— INSTRUÇÕES DO EXERCÍCIO —
Imprima todas as linhas dos dados abaixo sem alterar nada e deixe as imagens de fora da resposta.

— Dados extraídos de uma coleção —
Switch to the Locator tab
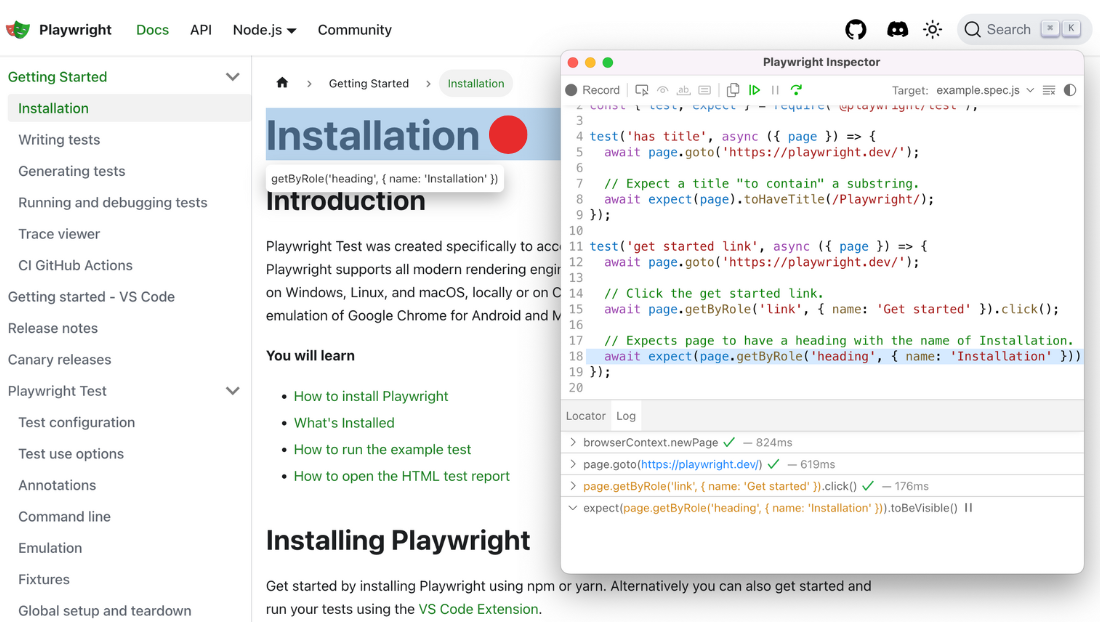 tap(586, 416)
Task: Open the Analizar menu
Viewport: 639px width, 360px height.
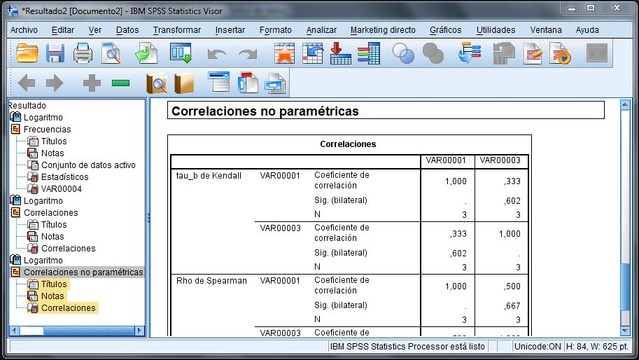Action: pos(321,30)
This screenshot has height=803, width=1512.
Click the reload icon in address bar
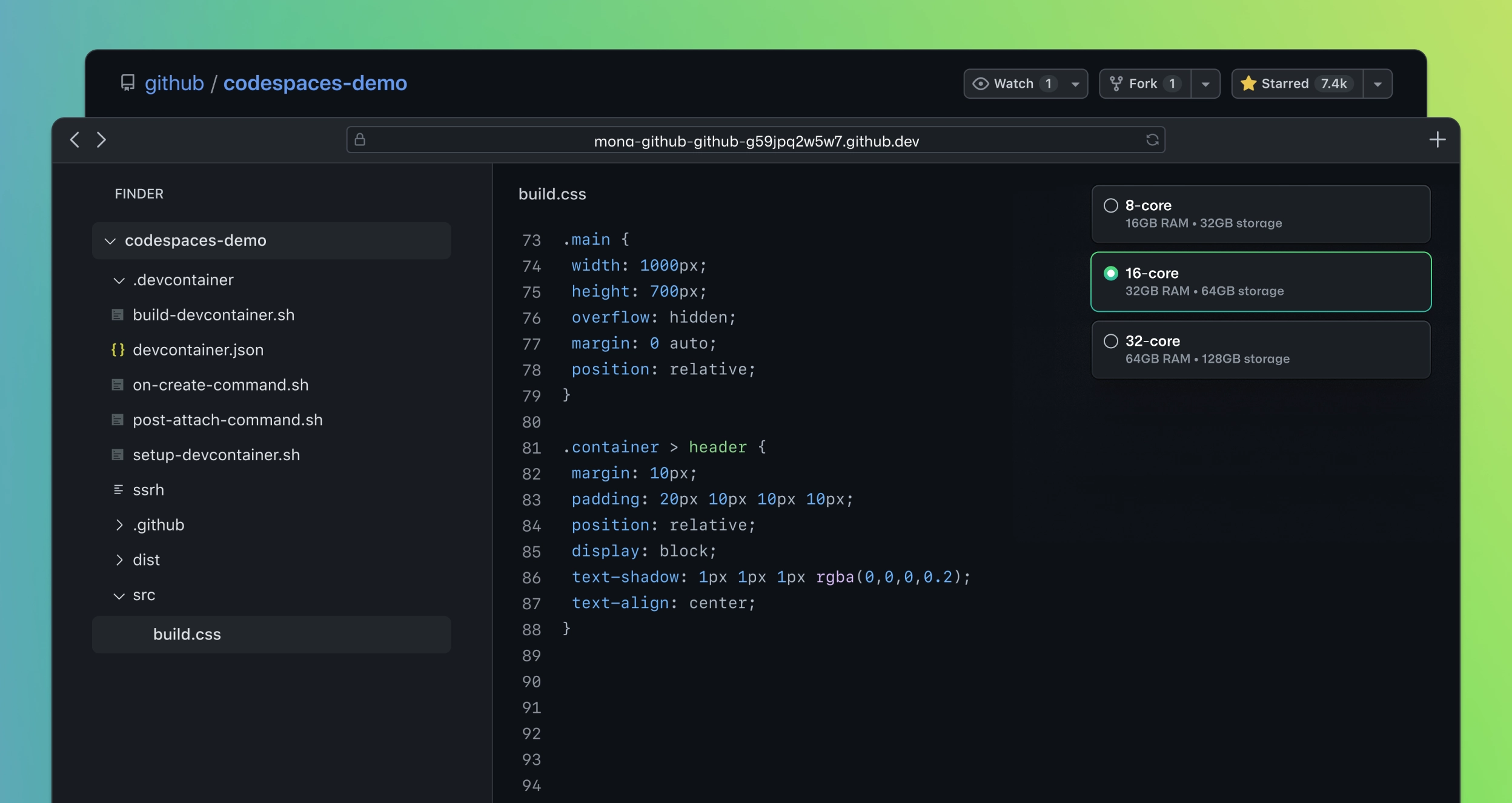click(x=1151, y=139)
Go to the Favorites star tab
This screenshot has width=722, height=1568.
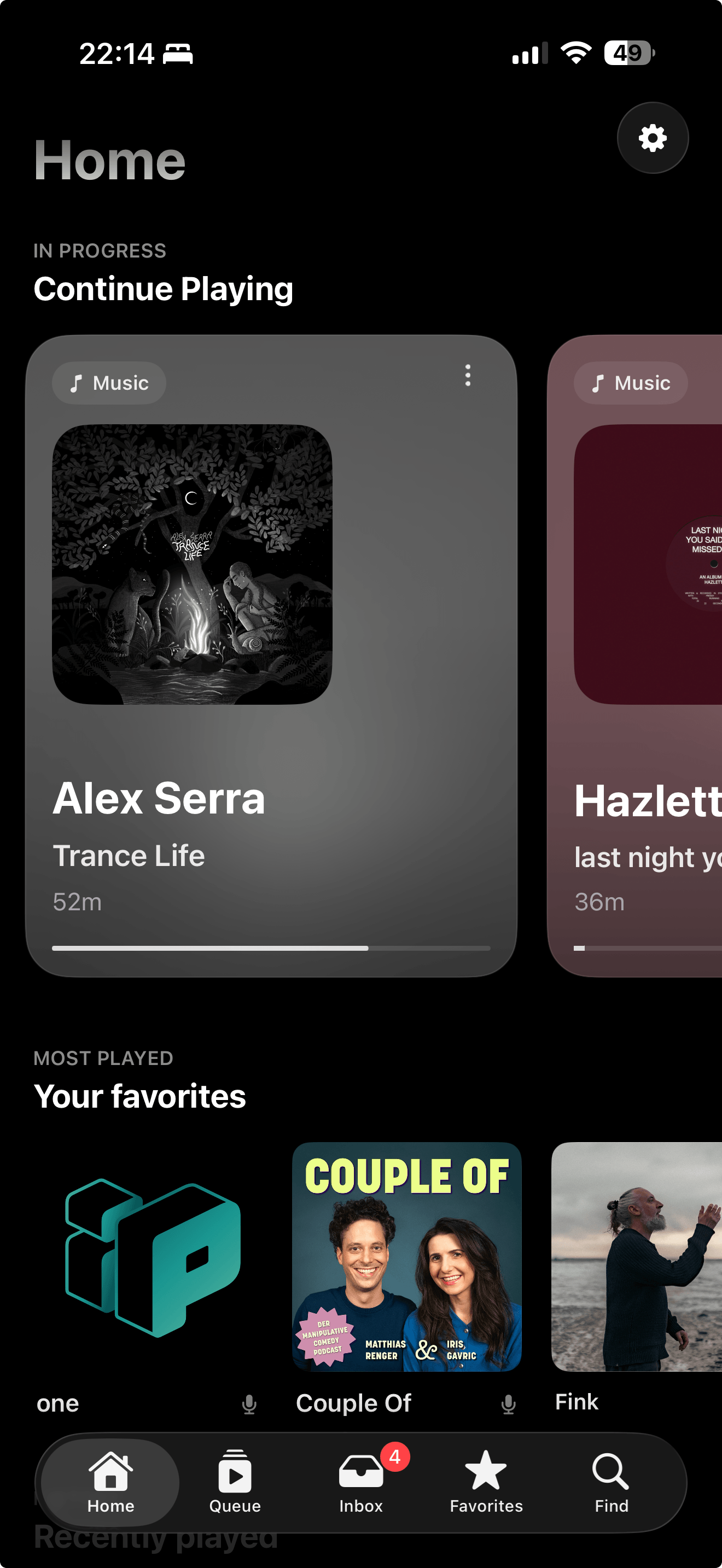[x=486, y=1482]
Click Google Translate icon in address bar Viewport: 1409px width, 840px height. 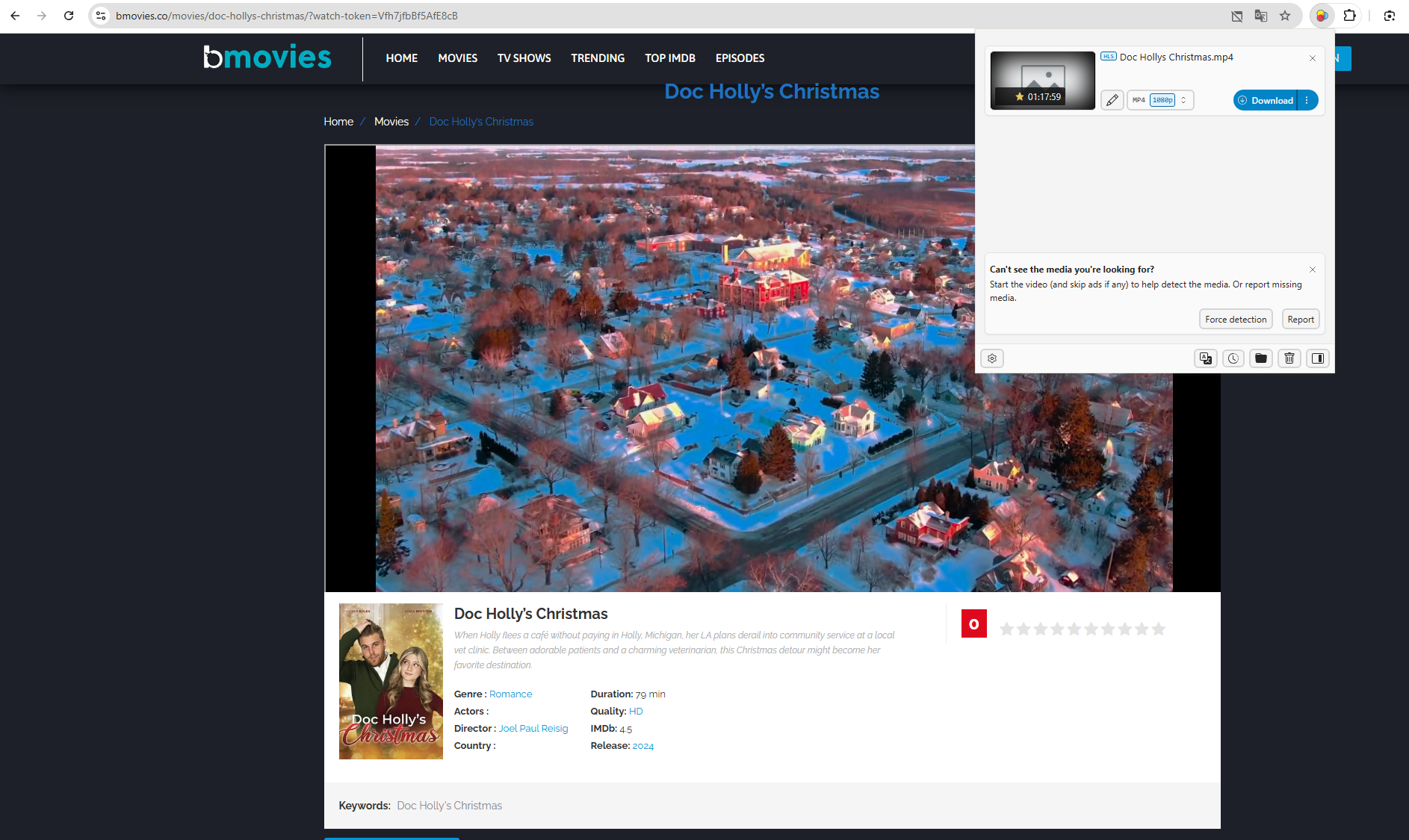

— RESOLUÇÃO DETALHADA —
Switch to the Locator tab
 tap(586, 416)
Task: Open the Analizar menu
Viewport: 639px width, 360px height.
Action: pos(321,30)
This screenshot has height=803, width=1512.
Click the reload icon in address bar
click(x=1151, y=139)
Go to the Favorites star tab
This screenshot has width=722, height=1568.
[x=486, y=1482]
Click Google Translate icon in address bar Viewport: 1409px width, 840px height. 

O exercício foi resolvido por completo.